Archaeologists say they have discovered in Turkey the ruins of a temple referred to in antiquity as the "Gate to Hell." Ancient sources such as Strabo mentioned the temple and the cave located in the ancient city of Hierapolis, now Pamukkale in Turkey.
Archaeologists have known from historical records and references to the site by ancient writers such as Cicero and Strabo that the "Gate to Hell" was located in the ruins of the ancient Phrygian city of Hierapolis, in Pammukkale, southwestern Turkey. However, since excavations began in the site of Hierapolis in 1957, they were unable to locate it.
But last week, according to Discovery News, the Italian newswire service Agenzia Nazionale Stampa Associata (ANSA) reported that Italian archaeologists excavating in the ruins of Hierapolis discovered the "Gate to the Underworld" known in Greco-Roman antiquity as “Pluto’s Gate” (Plutonion in Greek/Plutonium in Latin).
Discovery of the "Gate to Hell" or "Portal to the Underworld" was announced at a conference on Italian archaeology in Istanbul Turkey by a team led by Francesco D'Andria, professor of Classic archaeology at the University of Salento, who has been involved in extensive archaeological work at the World Heritage Site of Hierapolis.
In 2011, he announced the disocvery of the tomb of Saint Phillip, one of the 12 Apostles of Jesus Christ.
The Hierapolis site, a major pilgrimage destination in the Greco-Roman "pagan" world, is an opening in the earth’s crust, from which lethal "mephitic” gasses issued.
The Greek geographer Strabo (64/63 BC-24 AD), referring to the site, wrote: "This space is full of a vapor so misty and dense that one can scarcely see the ground. Any animal that passes inside meets instant death. I threw in sparrows and they immediately breathed their last and fell."
Mother Board reports that D'Andria told ANSA that he found the spot by studying relevant literature from the period and tracing the route of a thermal spring to a cave where corpses of animals, including birds and bulls, killed by the "mephitic" fumes were collected. Discovery News reports D'Andria said: "We found the Plutonium by reconstructing the route of a thermal spring. Indeed, Pamukkale' springs, which produce the famous white travertine terraces, originate from this cave."
The city of Hierapolis was founded in the second century BC as a thermal spa and given by the Romans to Eumenes II of Pergamum (197 B.C.-159 B.C.) in 190 BC. The city passed back to the Romans in 133 B.C.
Kisch at en.wikipedia
Roman remains at Hierapolis, Pamukkale.
At the height of its prosperity as a Roman city, Hierapolis had splendid temples, a theater and sacred hot springs that attracted tourists because of their alleged healing properties.

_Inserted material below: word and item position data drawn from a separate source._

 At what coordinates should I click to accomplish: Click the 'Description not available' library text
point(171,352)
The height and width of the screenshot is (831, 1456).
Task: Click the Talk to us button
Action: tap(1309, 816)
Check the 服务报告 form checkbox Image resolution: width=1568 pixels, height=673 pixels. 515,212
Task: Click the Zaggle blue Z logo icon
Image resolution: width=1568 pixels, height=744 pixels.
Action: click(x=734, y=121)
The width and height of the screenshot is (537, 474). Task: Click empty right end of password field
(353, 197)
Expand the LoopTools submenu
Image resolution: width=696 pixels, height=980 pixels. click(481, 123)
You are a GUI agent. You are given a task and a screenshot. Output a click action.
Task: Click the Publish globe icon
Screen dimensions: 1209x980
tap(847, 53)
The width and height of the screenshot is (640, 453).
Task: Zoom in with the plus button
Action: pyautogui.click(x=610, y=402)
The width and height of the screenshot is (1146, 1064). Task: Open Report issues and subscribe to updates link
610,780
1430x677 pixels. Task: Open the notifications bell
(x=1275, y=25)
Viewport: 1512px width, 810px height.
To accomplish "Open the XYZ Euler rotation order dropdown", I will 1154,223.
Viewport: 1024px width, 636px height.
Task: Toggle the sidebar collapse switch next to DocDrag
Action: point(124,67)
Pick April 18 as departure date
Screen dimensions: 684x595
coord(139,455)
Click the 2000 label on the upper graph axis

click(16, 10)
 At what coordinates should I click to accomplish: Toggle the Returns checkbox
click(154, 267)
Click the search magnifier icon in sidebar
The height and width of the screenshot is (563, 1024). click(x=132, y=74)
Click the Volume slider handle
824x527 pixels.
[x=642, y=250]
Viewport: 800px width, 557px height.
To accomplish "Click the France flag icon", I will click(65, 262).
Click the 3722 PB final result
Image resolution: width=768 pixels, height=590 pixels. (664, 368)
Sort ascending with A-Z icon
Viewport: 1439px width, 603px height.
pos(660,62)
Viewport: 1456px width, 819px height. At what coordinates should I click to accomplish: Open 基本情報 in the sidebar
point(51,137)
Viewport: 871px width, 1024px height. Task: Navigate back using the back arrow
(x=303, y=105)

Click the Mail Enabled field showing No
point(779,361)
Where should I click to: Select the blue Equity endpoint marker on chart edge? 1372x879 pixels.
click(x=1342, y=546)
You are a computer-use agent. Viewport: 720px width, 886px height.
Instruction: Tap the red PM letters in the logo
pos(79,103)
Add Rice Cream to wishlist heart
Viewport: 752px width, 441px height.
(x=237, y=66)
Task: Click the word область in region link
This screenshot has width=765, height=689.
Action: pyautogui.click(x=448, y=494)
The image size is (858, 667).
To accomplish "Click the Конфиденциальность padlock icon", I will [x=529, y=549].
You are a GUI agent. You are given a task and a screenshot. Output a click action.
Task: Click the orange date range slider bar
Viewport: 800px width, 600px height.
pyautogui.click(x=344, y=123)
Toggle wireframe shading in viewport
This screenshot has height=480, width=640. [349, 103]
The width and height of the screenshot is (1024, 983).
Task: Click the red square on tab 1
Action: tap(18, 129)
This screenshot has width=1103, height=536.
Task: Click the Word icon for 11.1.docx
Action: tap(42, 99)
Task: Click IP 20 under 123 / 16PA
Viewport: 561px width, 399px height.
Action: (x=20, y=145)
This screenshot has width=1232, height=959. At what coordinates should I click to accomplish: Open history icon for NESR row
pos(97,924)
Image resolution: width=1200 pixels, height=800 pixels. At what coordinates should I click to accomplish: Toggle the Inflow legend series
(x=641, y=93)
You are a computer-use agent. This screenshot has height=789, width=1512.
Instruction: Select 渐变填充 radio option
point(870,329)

Archaeologists working at the site found the temple, pools and steps leading to the cave with inscription dedicated to Pluto and Kore, gods of the underworld, amid extensive ruins believed to have been caused by earthquakes. History records a major earthquake in 17 A.D. during the reign of Tiberius, and another in 60 A.D. during the reign of Nero that left the city in ruins.
The site was a popular destination for certain important pagan rites. Only the eunuchs of Cybele, goddess of fertility, could enter the "Gate of Hell." Strabo said the priests held their breath when they passed the fumes. He thought that their immunity to the fumes could also have been enhanced by "certain physical powers that are antidotes against the vapor" and "divine providence."
Discovery News reports D'Andria said: "People could watch the sacred rites from these steps, but they could not get to the area near the opening. Only the priests could stand in front of the portal."
Pilgrims who slept at a short distance from the cave saw prophetic visions which in modern times we would consider hallucinatory effects of the fumes.
Visitors could test the lethal effects of the fumes from "Hell" by throwing small birds to the mouth of the cave. Priests regularly sacrificed bulls to Pluto at the site by leading them to the cave where they suffocated due to the fumes
D'Andria said: "We could see the cave's lethal properties during the excavation. Several birds died as they tried to get close to the warm opening, instantly killed by the carbon dioxide fumes."
A researcher in Roman history, Alister Filippini, at the University of Palermo, said: “This is an exceptional discovery as it confirms and clarifies the information we have from the ancient literary and historic sources."
The site remained an important pilgrimage destination for pagan intellectuals until the 4th century AD. It was destroyed by Christian iconoclasts during the 6th Century A.D. and possibly also by earthquakes.
D'Andria and his colleagues say they are working on a digital reconstruction of the site.